Cholesterol Oxidase Is Indispensable in the Pathogenesis of Mycobacterium tuberculosis

Despite considerable research effort, the molecular mechanisms of Mycobacterium tuberculosis (Mtb) virulence remain unclear. Cholesterol oxidase (ChoD), an extracellular enzyme capable of converting cholesterol to its 3-keto-4-ene derivative, cholestenone, has been proposed to play a role in the virulence of Mtb. Here, we verified the hypothesis that ChoD is capable of modifying the bactericidal and pro-inflammatory activity of human macrophages. We also sought to determine the contribution of complement receptor 3 (CR3)- and Toll-like receptor 2 (TLR2)-mediated signaling pathways in the development of macrophage responses to Mtb. We found that intracellular replication of an Mtb mutant lacking a functional choD gene (ΔchoD) was less efficient in macrophages than that of the wild-type strain. Blocking CR3 and TLR2 with monoclonal antibodies enhanced survival of ΔchoD inside macrophages. We also showed that, in contrast to wild-type Mtb, the ΔchoD strain induced nitric oxide production in macrophages, an action that depended on the TLR2, but not the CR3, signaling pathway. Both wild-type and mutant strains inhibited the production of reactive oxygen species (ROS), but the ΔchoD strain did so to a significantly lesser extent.
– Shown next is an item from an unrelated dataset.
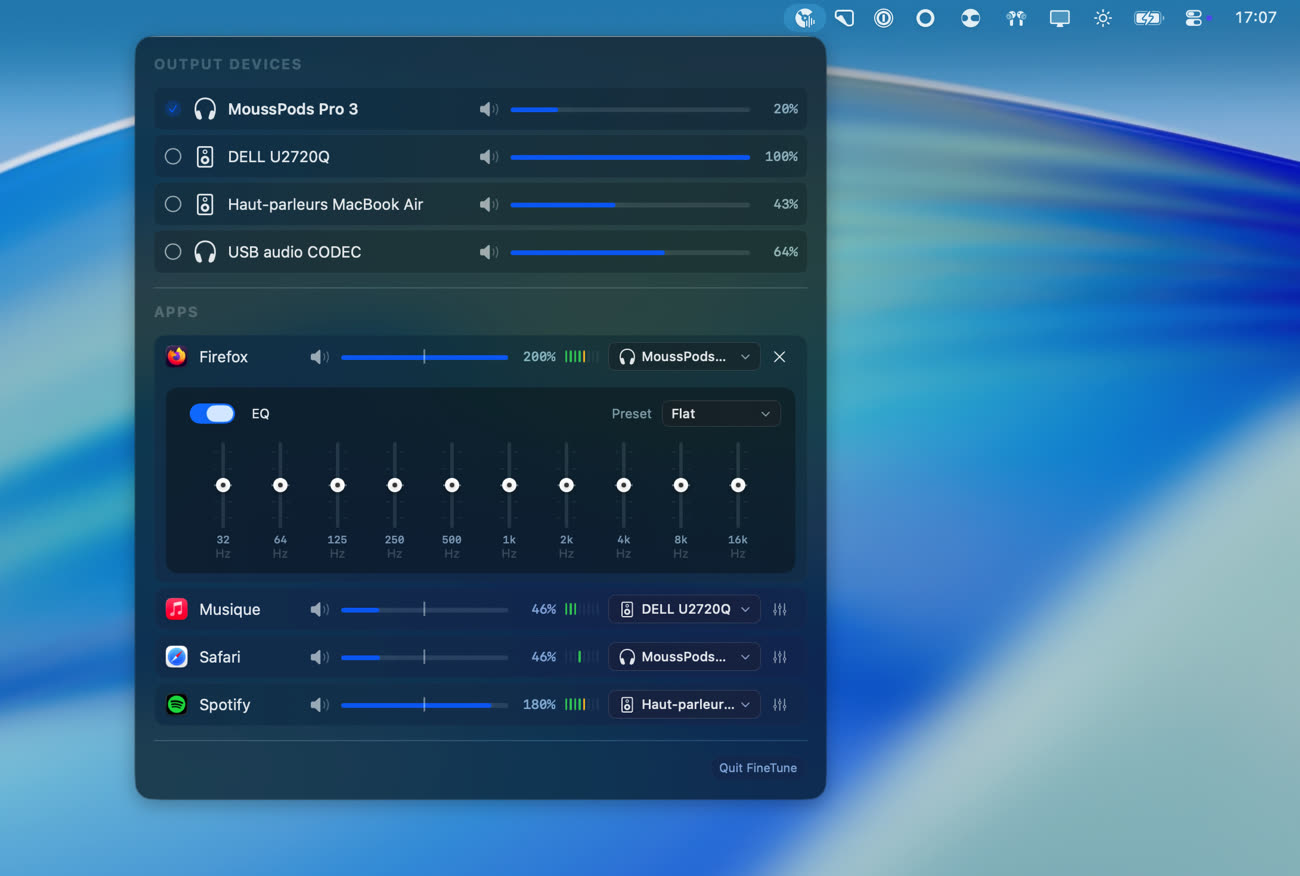Screen dimensions: 1300x876
Task: Mute the USB audio CODEC speaker icon
Action: pos(488,252)
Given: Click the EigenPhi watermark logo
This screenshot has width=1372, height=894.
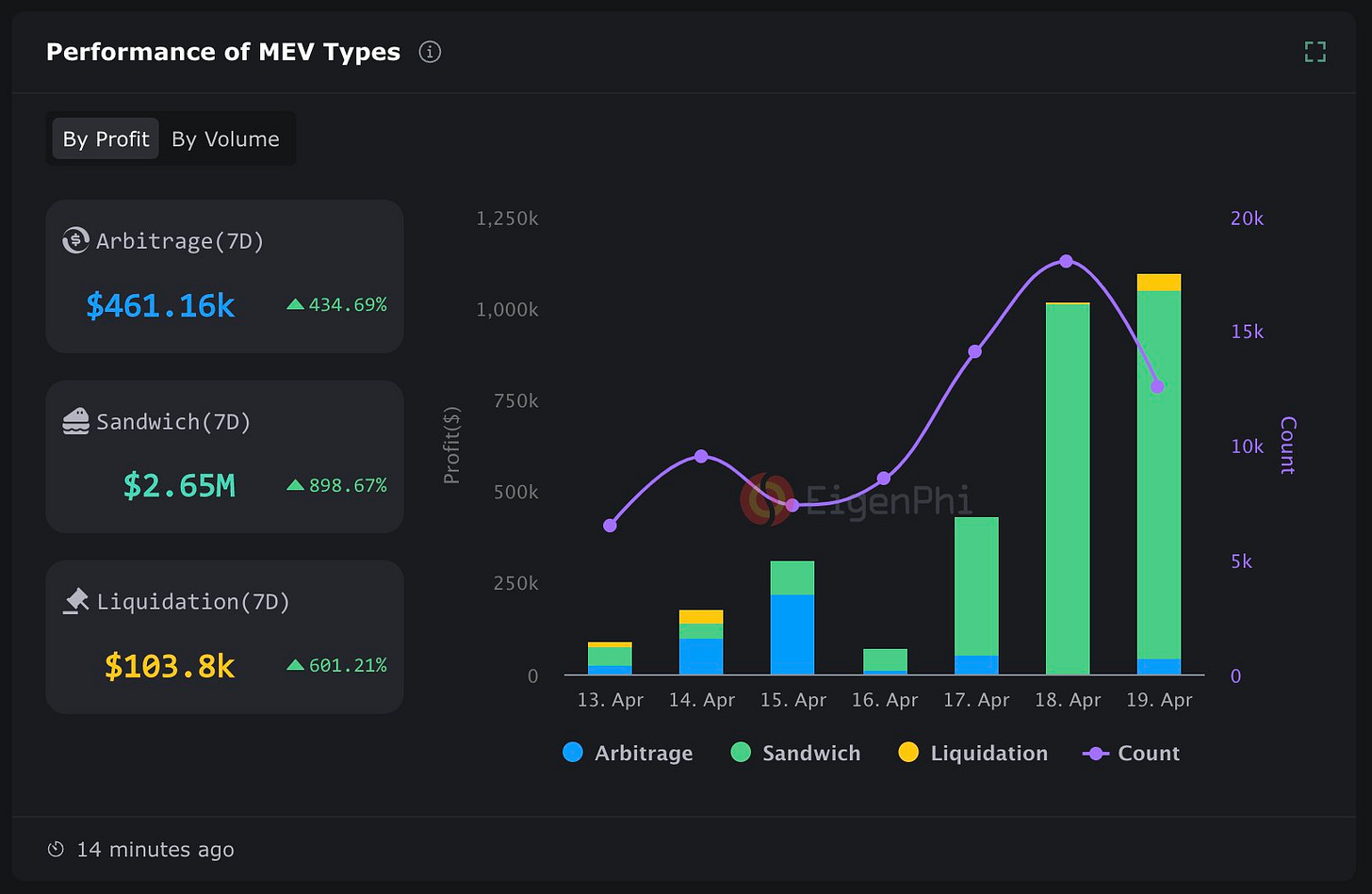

Blocking TLR2-mediated signaling abolished the inhibitory effect of wild-type Mtb on ROS production by macrophages. Wild-type Mtb, but not the ΔchoD strain, decreased phorbol myristate acetate-induced phosphorylation of extracellular signal-regulated kinases 1 and 2 (ERK1/2), which are involved in both TLR2- and CR3-mediated signaling pathways. Our finding also revealed that the production of interleukin 10 by macrophages was significantly lower in ΔchoD-infected macrophages than in wild-type Mtb-infected macrophages. However, tumor necrosis factor-α production by macrophages was the same after infection with mutant or wild-type strains. In summary, we demonstrate here that ChoD is required for Mtb interference with the TLR2-mediated signaling pathway and subsequent intracellular growth and survival of the pathogen in human macrophages.